▸ **Records for the exercise**
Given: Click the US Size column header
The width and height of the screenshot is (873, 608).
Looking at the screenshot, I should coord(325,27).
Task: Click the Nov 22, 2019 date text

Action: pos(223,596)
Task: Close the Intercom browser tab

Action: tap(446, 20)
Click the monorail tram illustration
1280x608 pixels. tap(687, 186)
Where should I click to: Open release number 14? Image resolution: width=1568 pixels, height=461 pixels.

▸ **Work instructions**
Reproduce every entry above word for word, in the same order and with the same line breaks.

▸ **Response**
Given: Click the US Size column header
The width and height of the screenshot is (873, 608).
Looking at the screenshot, I should coord(325,27).
Task: Click the Nov 22, 2019 date text

Action: pos(223,596)
Task: Close the Intercom browser tab

Action: tap(446, 20)
Click the monorail tram illustration
1280x608 pixels. tap(687, 186)
Where should I click to: Open release number 14? Image resolution: width=1568 pixels, height=461 pixels.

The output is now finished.